While growing on media in which growth rates are low, cAMP binds to a cAMP receptor protein forming a complex which has regulatory properties. This complex binds to a region 100 bp upstream of the guaB transcription start site which then represses the gua operon. It is a matter of debate of how this complex interacts with RNA polymerase from as long as around 100 bit/s away. One view suggests the involvement of an unknown regulatory factor. In any case, the complex confers growth rate dependent control to the promoter region of the operon.

The repressor purR encoded by purR genes controls the synthesis of enzymes involved in purine biosynthesis. A putative 16 bp pur operator was found in the gua promoter. The purR repressor works with other co-repressors, for example guanine which is a co-repressor in E. coli.

The gua mRNA leader has the potential for forming a stable stem-loop secondary structure incorporating the first 37 nucleotides of the transcript. As the ribosome binding site is sequestered in the stem loop, this structure may be involved in translational regulation.

The gua promoter lies back-to-back with the xseA promoter (encoding the mismatch repair enzyme exonuclease VII). Such close spacing of promoters may have regulatory significance and will lead to steric hindrance as the RNA polymerase molecules try to bind simultaneously. Inactivation of one promoter will naturally lead to greater expression of the other promoter. Other mechanisms include FIS (factor for inversion stimulation) which sterically hinders RNA polymerase binding. But the role of FIS is not yet properly investigated.

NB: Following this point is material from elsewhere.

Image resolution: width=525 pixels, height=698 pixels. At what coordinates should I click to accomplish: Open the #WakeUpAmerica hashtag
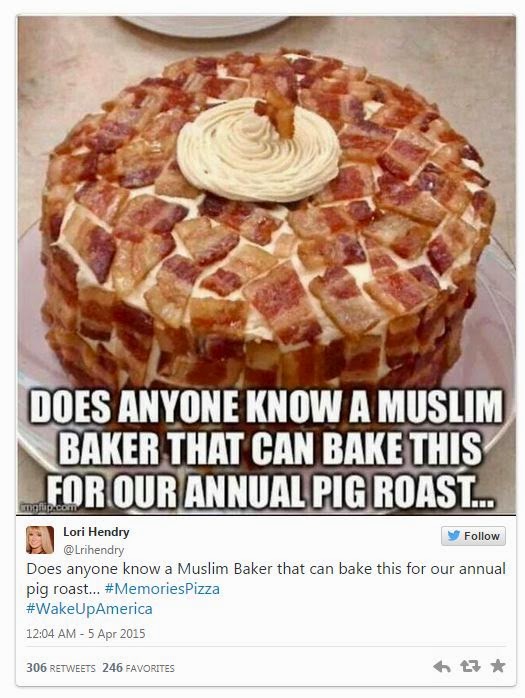tap(89, 609)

== Homologues in eukaryotes ==
Since the metabolic pathway is conserved across species, the genes are similar too. Extensive studies on the regulation in Saccharomyces cerevisiae have been done. The IMD family of genes and gua1 in yeast correspond to guaB and guaA. Here only IMD genes are guanine sensitive and not gua1 unlike in prokaryotes where the entire operon is sensitive. Mycophenolic acid, a drug which is an inhibitor of IMP dehydrogenase, is an inducer of IMD 2 gene (and hence IMD 2 probably has intrinsic drug activity. Another aspect in which the eukaryotic regulation is very different is that eukaryotes have differential regulation of the branches leading to AMP and GMP. For example, in yeasts AMP synthesis genes are poorly repressed by guanine whereas GMP synthesis genes are not affected by adenine and in humans IMP dehydrogenase synthesis is repressed in the presence of guanosine but not adenosine.